PALAVRAS-CHAVE: Grau de Insalubridade; Negociação Coletiva; Princípio da Proteção ao Trabalhador; Reforma Trabalhista.
ABSTRACT: In this article, we analyze the concession of the unhealthy addition provided in art. 611-A, item XII of Law 13467/2017 established in the scope of the labor reform, disciplining the possible negotiation of the supplementary health insurance framework through a collective bargaining agreement. Starting from this point, the study will emphasize the principle of worker protection, which is fundamental for the construction and application of legal norms, providing the guarantee of legal balance in the labor relation. The construction of the research was developed based on technical and legal grounds and the rich support of bibliographical references that doctrinally discipline the constitutional principles of worker protection and its applicability in Labor Law. The results identified in the research show that the possibility of negotiating the framework of the degree of insalubrity constitutes a rupture of constitutional precepts that protect the worker, since health and safety related rights are not subject to disposition or transaction.
KEYWORDS: Degree of Unhealthiness; collective bargaining; Principle of Worker Protection; Labor Reform.SUMÁRIO: 1 INTRODUÇÃO – 2 O ADICIONAL DE INSALUBRIDADE – 2.1 ASPECTOS HISTÓRICOS, LEGAIS E TÉCNICOS – 3 OS PRINCÍPIOS NO ORDENAMENTO JURÍDICO – 4 PRINCÍPIO DA PROTEÇÃO – 5 A APLICAÇÃO DO ART. 611-A, INCISO XII E O PRINCÍPIO DA PROTEÇÃO AO – 6 CONSIDERAÇÕES FINAIS – 7 REFERÊNCIAS BIBLIOGRÁFICAS.
1. INTRODUÇÃO
O direito trabalhista se encontra em um momento de grandes e importantes transformações, fala-se muito em reformas trabalhistas, flexibilização do trabalho, terceirização de mão de obra, e até mesmo da prevalência do acordado sobre o legislado. Dentro deste contexto, o adicional de insalubridade gerou e vem gerando inúmeras dúvidas e insegurança no mundo jurídico.

#### [Dados coletados]
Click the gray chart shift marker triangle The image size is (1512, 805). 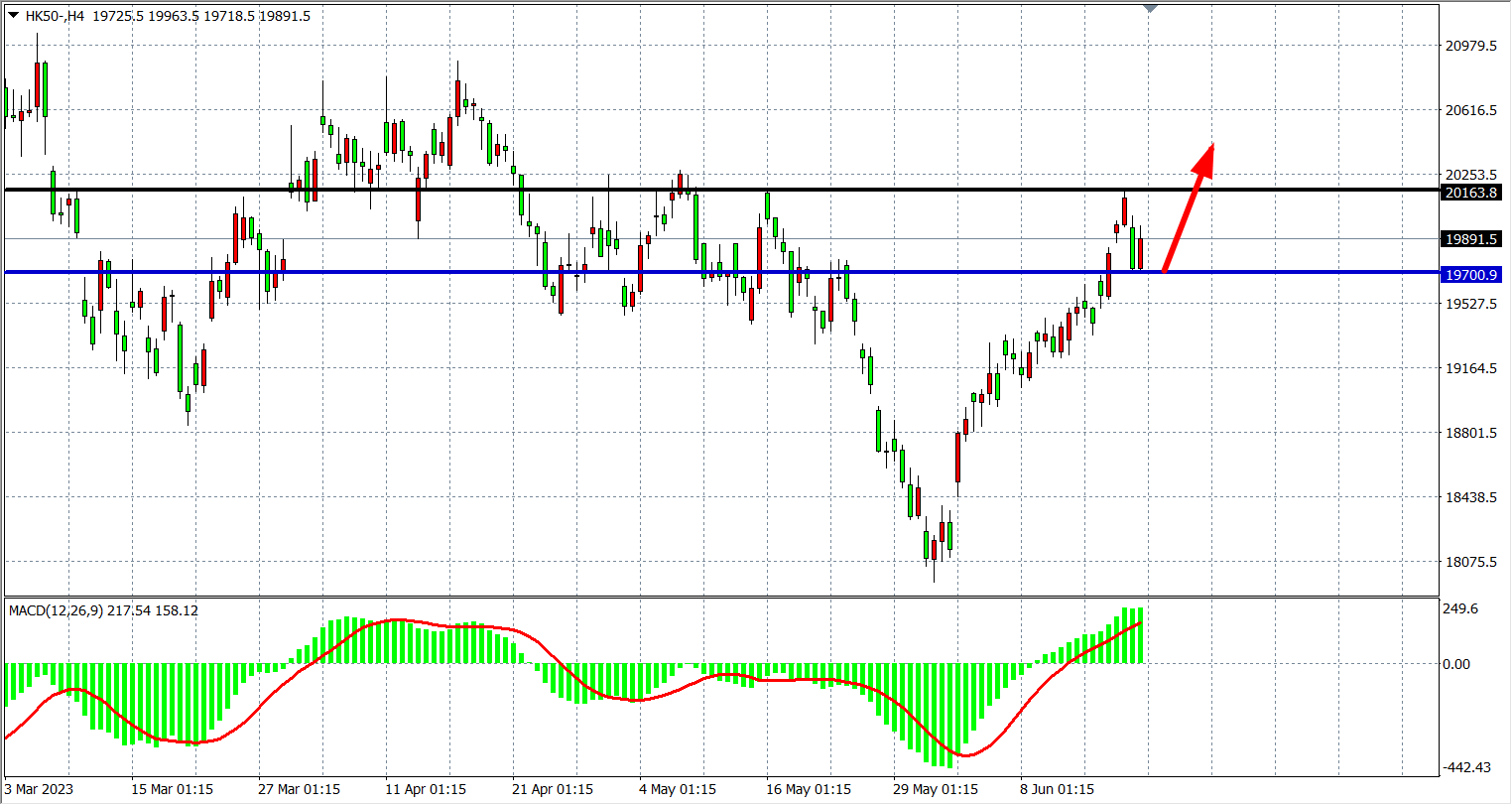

#### [Partes do exercício]
1/ Liste todas as palavras-chave em português que aparecem no trecho fornecido.
2/ Responda às perguntas com base no trecho fornecido:
(a) Qual artigo e inciso da Lei 13.467/2017 são analisados no resumo em inglês?
(b) Segundo os resultados da pesquisa, por que a negociação do enquadramento do grau de insalubridade rompe preceitos constitucionais?
(c) De acordo com a introdução, o que gerou e vem gerando dúvidas e insegurança no mundo jurídico?

#### [Respostas por tarefa]
1/ Grau de Insalubridade; Negociação Coletiva; Princípio da Proteção ao Trabalhador; Reforma Trabalhista.

2/
(a) O art. 611-A, inciso XII.
(b) Porque os direitos relacionados à saúde e à segurança não podem ser objeto de disposição ou transação.
(c) O adicional de insalubridade.